Marco Estrada is looking OK, which brings me back to last week’s topic, the rating of the off-season moves. Fitting in nicely in the bottom of the rotation, he may not be the fireballer he was when young but he’s cutting back on home runs allowed and at 2-3, 3.77 overall he’s been a good acquisition. But was he worth Adam Lind ? And more directly, how’s Toronto with him compared to if they had hung onto JA Happ.
It seems likely Happ wouldn’t have been offed to Starbucks City had the Jays not previously gotten Estrada. Happ is doing fine in Seattle, after ten starts posting a 3-1 record, 3.70 ERA and a 43:13 K to BB ratio, the best of his career. He’s only allowed four or more runs twice, but on the downside is logging an average of only about 5 2/3 innings a game. Bottom line, Happ and Estrada are basically interchangeable.
Which means the question is was Michael Saunders (the payoff for Happ) worth trading Adam Lind for? Unfortunately, as we know, Saunders has been hobbled with his knee, wrecked in spring training, and has been a non-factor for Toronto.

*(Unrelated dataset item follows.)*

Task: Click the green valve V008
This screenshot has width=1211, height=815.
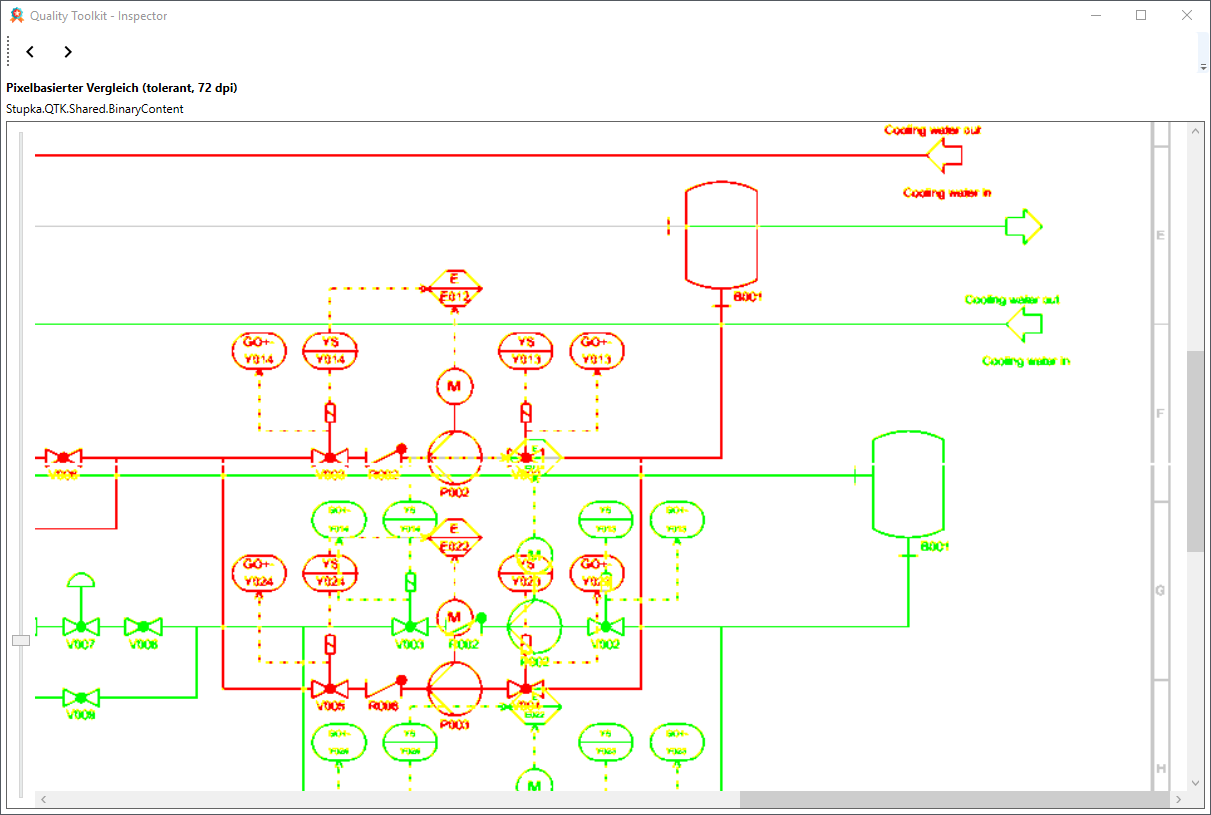Action: pyautogui.click(x=143, y=627)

Lind, on the other hand, has been doing fine for the lousy Brewers. He’s been healthy, something you couldn’t count on in Toronto, and after 51 games played is hitting a healthy .281 with 8 HR, 25 RBI and an .849 OPS (below the last two years but considerably improved from the sub-.800 Lind of ’10-12). The grass must be helping his back since he’s not only healthy but has played all his games at first, with almost identical results to the stats he posted last year, which is to say respectable but no Gold Glover. His difficulties against lefties continue, with him hitting .208 with no power facing southpaws.
The bottom line is that if one expected Saunders to be healthy ( a big “IF”) the trades made sense given the abundance of first base-DH type players the Jays had and with the outfield looking iffy with the departing Colby Rasmus and Melky C. And one has to like the cheap pick-up of Chris Colabello although no one was expecting him to slide past 100 at bats with a .352 average and 16 RBI. Nor should we expect that to hold up forever; despite a dozen game hitting streak, in his last six games his average has dropped 34 points and only one of his six hits has been for extra bases.
So as we hit the middle third of the 2015 season, a few spring questions are being answered. The team, despite added “leader” players still seems incapable of putting together a good run or building real momentum; individual numbers are good enough but somehow the product is less than the sum of the parts. And it’s difficult to truly berate Alex Anthopoulos for the moves he made in the off-season. It’s easy though, to berate him for the moves he didn’t make.